Dalam interpretasi modern dari kecil jangka tersisa dari sikap negatif terhadap
Dan apa adalah idola dalam hal agama Kristen? Ini semua gambar dari dewa-dewa lain, tetapi Kristus. Dicap sebagai musyrik kafir, ia berpikir bahwa mereka menyembah berhala dan berdoa untuk mereka. Bahkan, di antara orang-orang kuno patung adalah gambar yang sama dari para dewa sebagai orang Kristen - ikon. Nenek moyang kita tahu bahwa idola - tidak dewa, tetapi hanya citra.

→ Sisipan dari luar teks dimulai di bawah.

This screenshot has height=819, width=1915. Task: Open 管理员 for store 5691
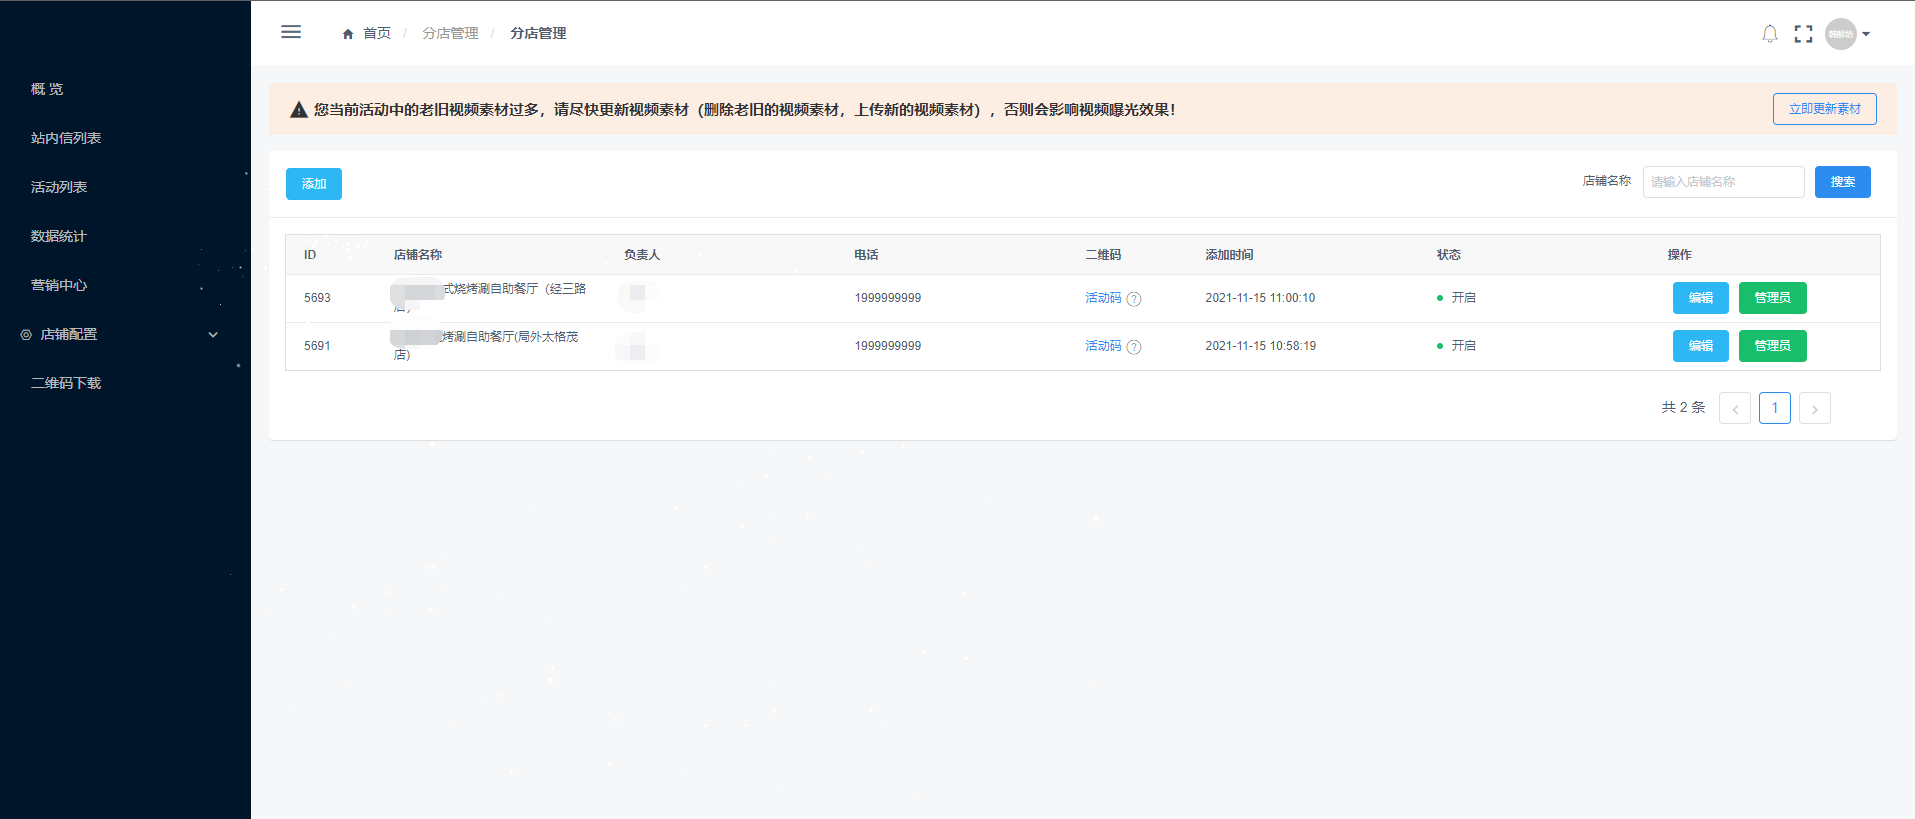point(1772,346)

Berhala Slavia sering terbuat dari kayu, dan bukan hanya karena itu adalah bahan yang paling umum. Nenek moyang kita menyembah alam dan percaya pada kekuatan magis dari pohon. Dengan demikian, citra dewa, dan memperoleh kayu lebih banyak energi dari yang dibuat. Tapi untuk alasan yang sama, sekarang hampir tidak ada contoh dari apa yang berhala kayu dari nenek moyang kita. Hampir semua dari mereka dibakar atau berubah menjadi debu di bawah pengaruh waktu.

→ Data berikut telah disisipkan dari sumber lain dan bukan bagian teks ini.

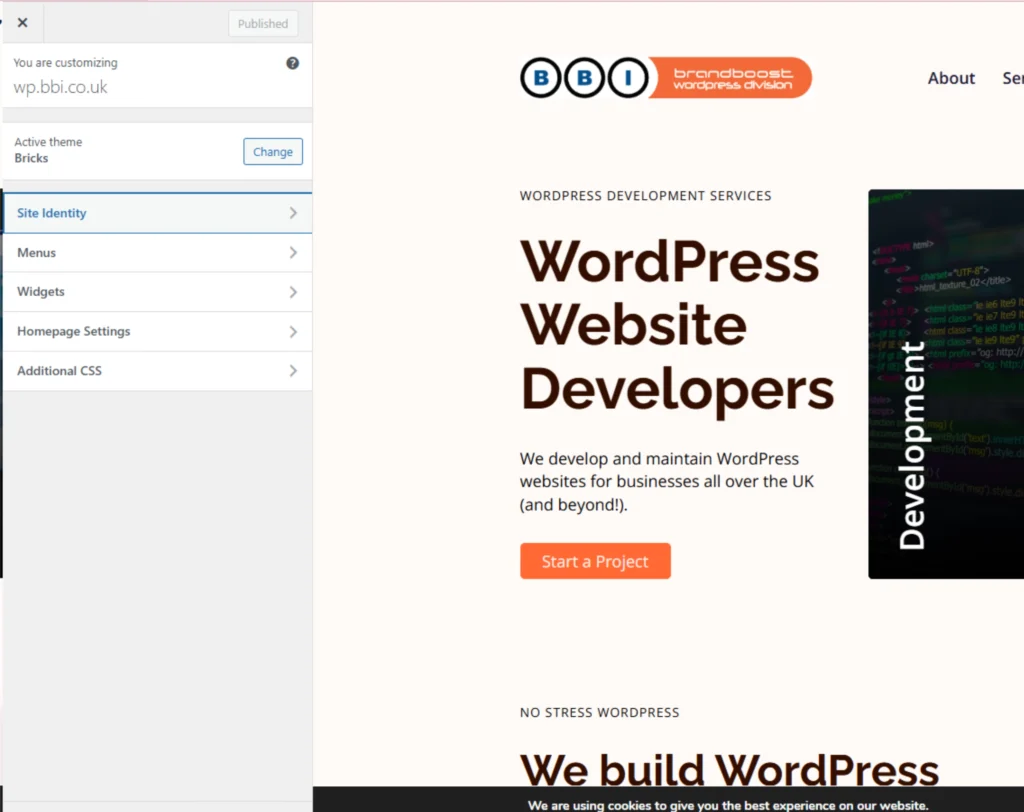Open the About navigation menu item
This screenshot has height=812, width=1024.
pyautogui.click(x=950, y=78)
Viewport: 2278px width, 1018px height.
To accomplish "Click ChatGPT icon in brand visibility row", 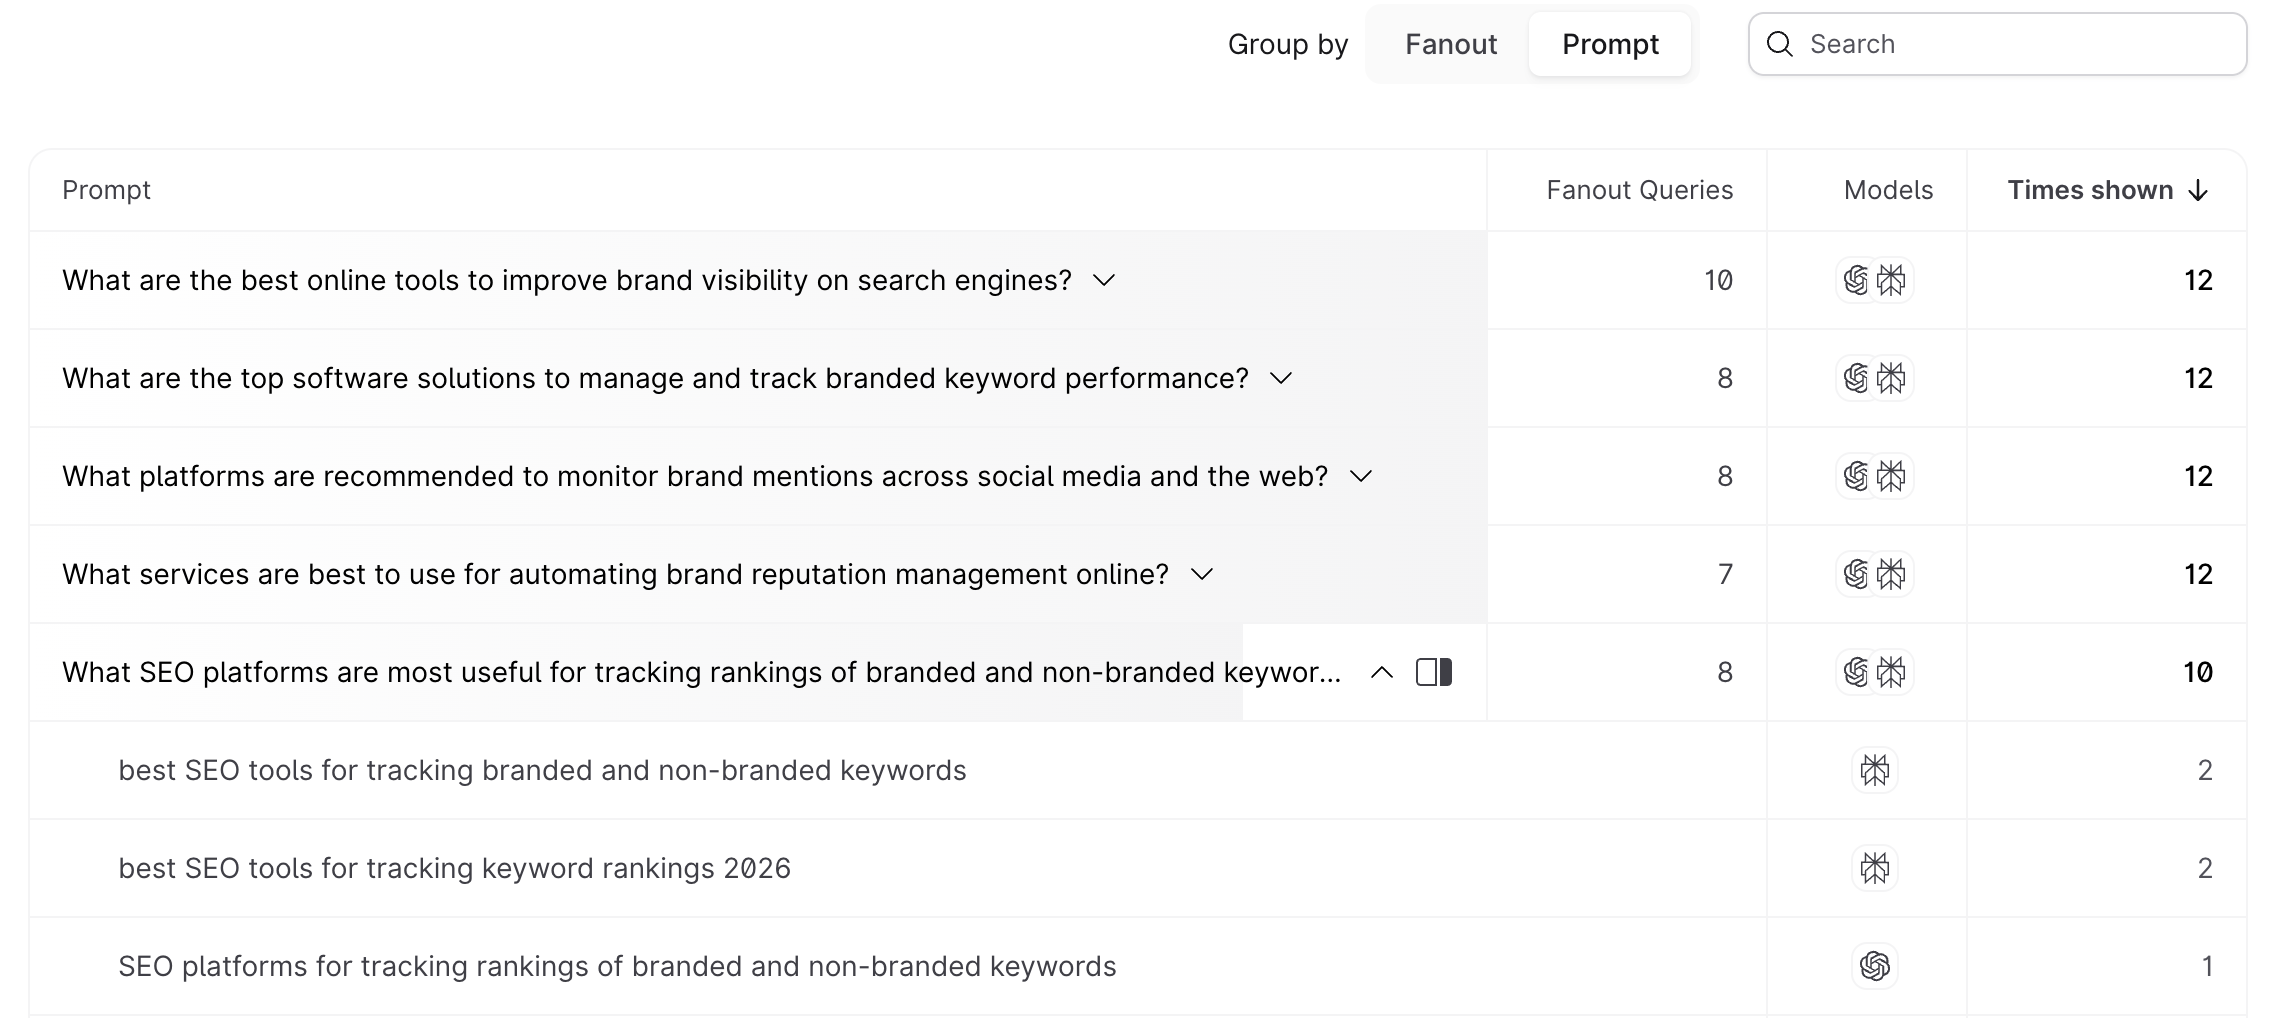I will pos(1856,280).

Tapi pada dasarnya semua Slavia berhala hancur, dan keyakinan nenek moyang kita mengumpulkan sedikit informasi demi sedikit. Kebanyakan menyadari ini dari teks-teks Kristen di mana Slavia kuno direpresentasikan sebagai penyembah berhala. Tapi jika Anda hati-hati memeriksa apa yang idola, yang sama dapat dikatakan dari orang-orang Kristen sendiri. Setelah semua, ikon mereka, patung-patung dan bahkan melintasi - ini juga berhala-berhala yang mereka sembah.